Records Block Start

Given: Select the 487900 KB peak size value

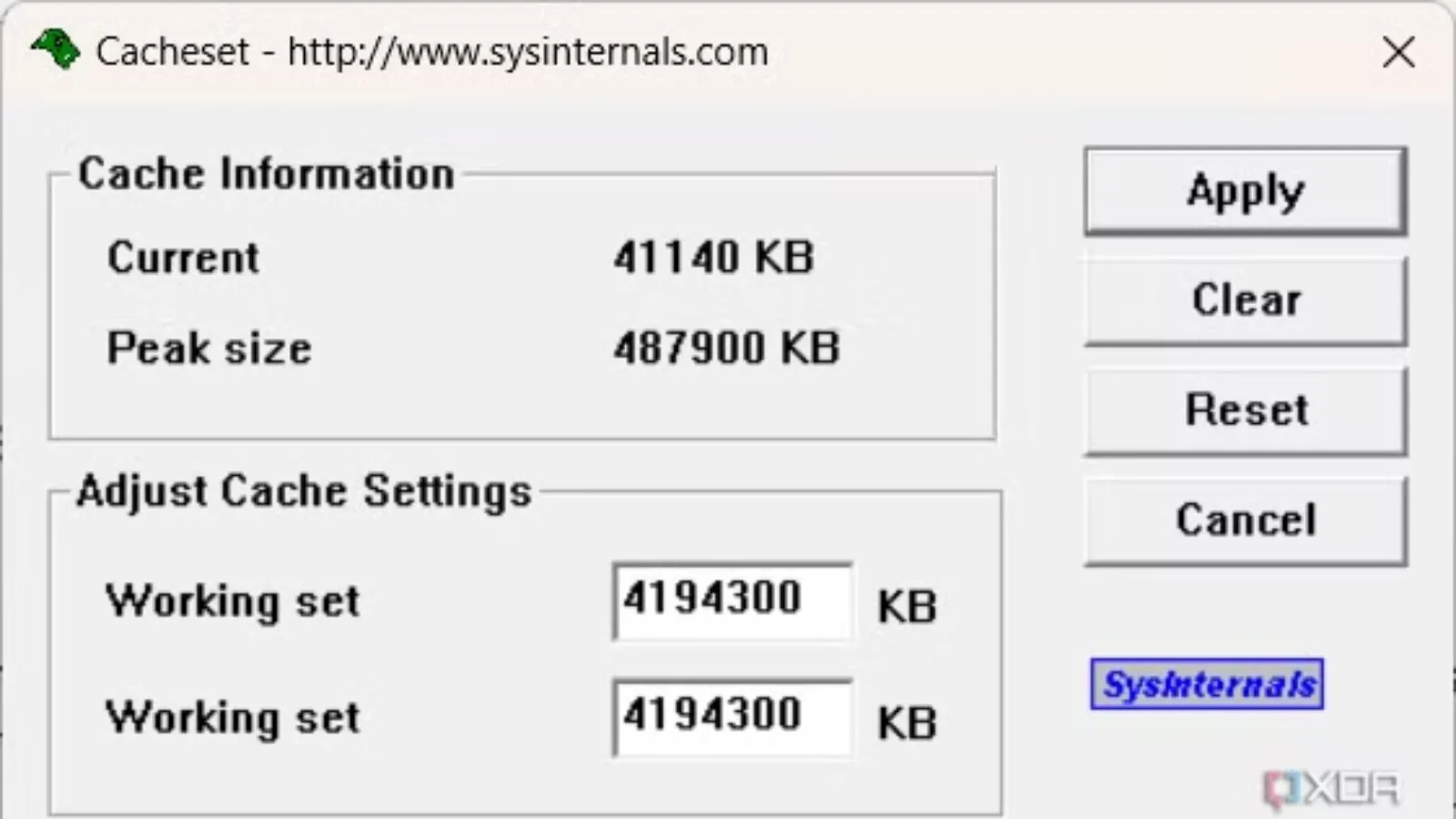Looking at the screenshot, I should (726, 349).
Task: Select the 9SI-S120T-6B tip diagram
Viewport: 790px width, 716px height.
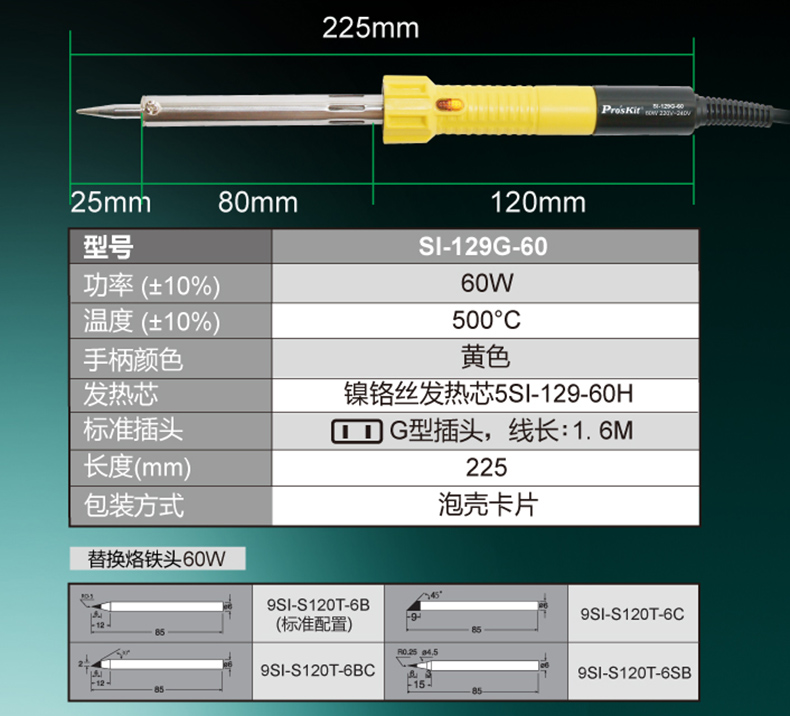Action: tap(160, 612)
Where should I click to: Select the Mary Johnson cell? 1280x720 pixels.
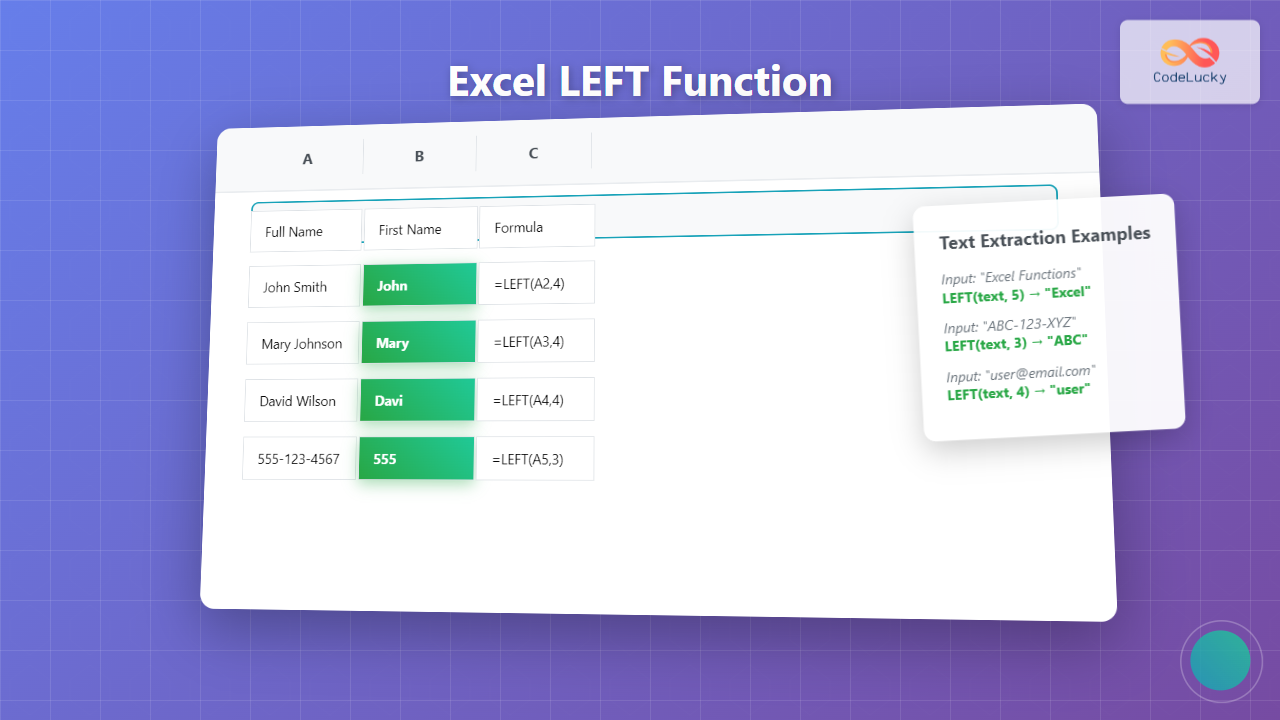tap(302, 344)
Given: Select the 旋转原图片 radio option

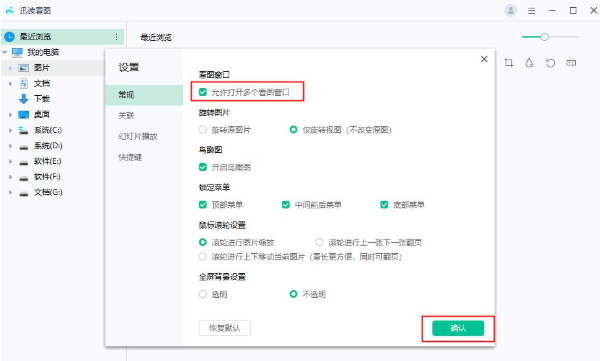Looking at the screenshot, I should [203, 129].
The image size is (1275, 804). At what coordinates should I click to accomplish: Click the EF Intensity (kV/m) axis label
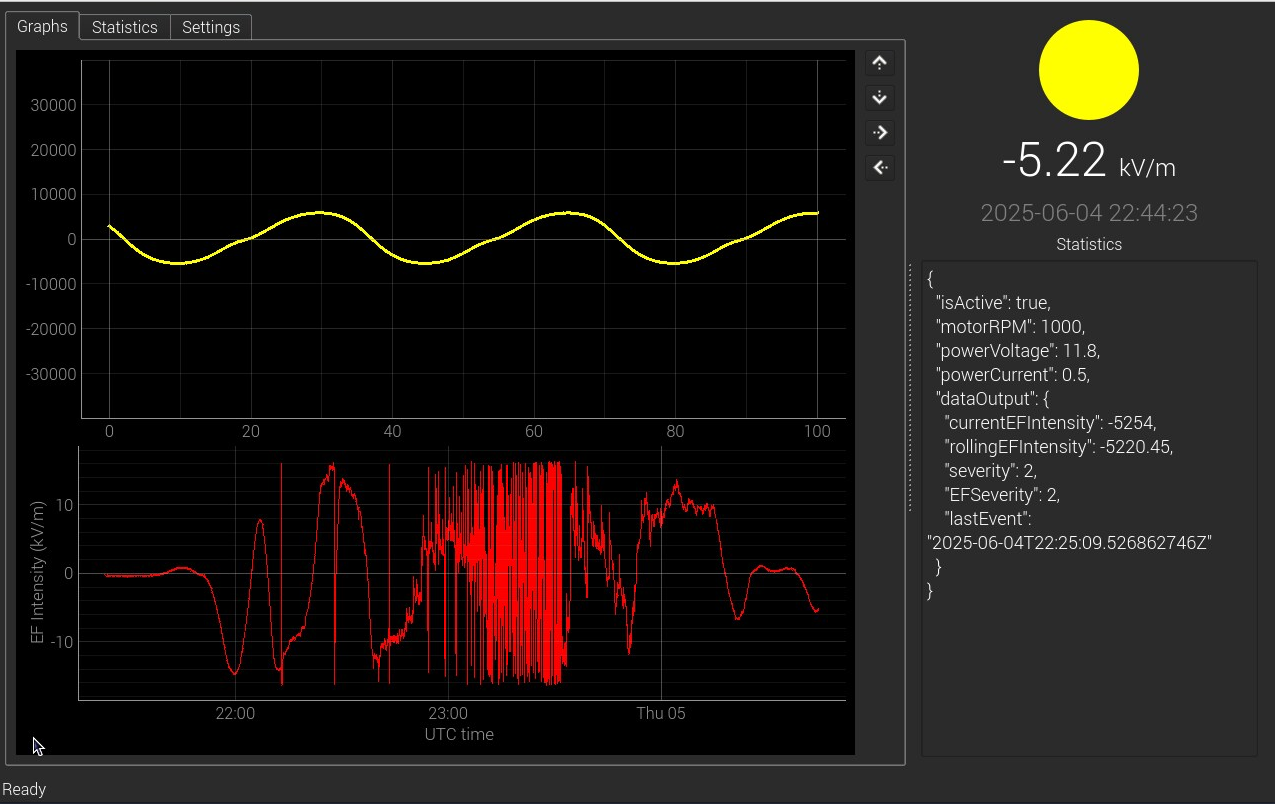38,573
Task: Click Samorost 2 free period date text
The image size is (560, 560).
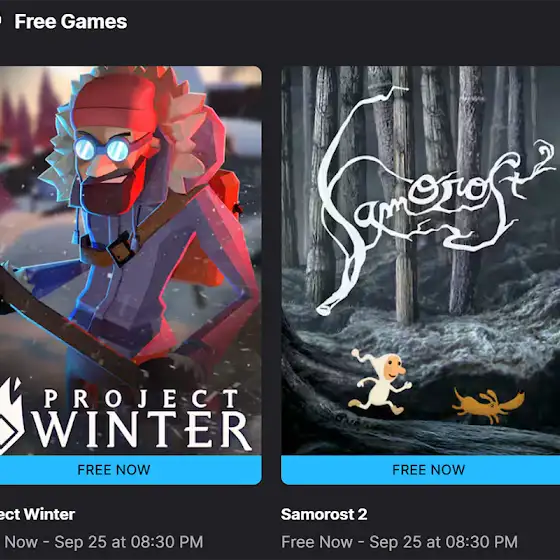Action: [399, 542]
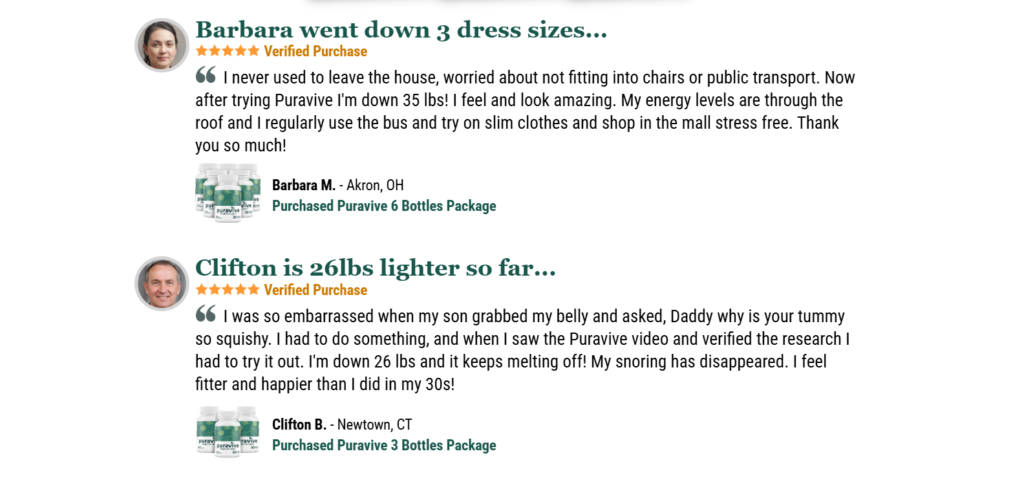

Records Block End

== What is required ==
Restate the listing word for word, pictures omitted.

== Output below ==
Given: Select the 487900 KB peak size value

Looking at the screenshot, I should (726, 349).
Task: Select the 9SI-S120T-6B tip diagram
Viewport: 790px width, 716px height.
Action: tap(160, 612)
Where should I click to: Select the Mary Johnson cell? 1280x720 pixels.
tap(302, 344)
Given: Select the 旋转原图片 radio option

Looking at the screenshot, I should [203, 129].
The image size is (1275, 804). At what coordinates should I click to accomplish: Click the EF Intensity (kV/m) axis label
38,573
Task: Click Samorost 2 free period date text
The image size is (560, 560).
Action: [399, 542]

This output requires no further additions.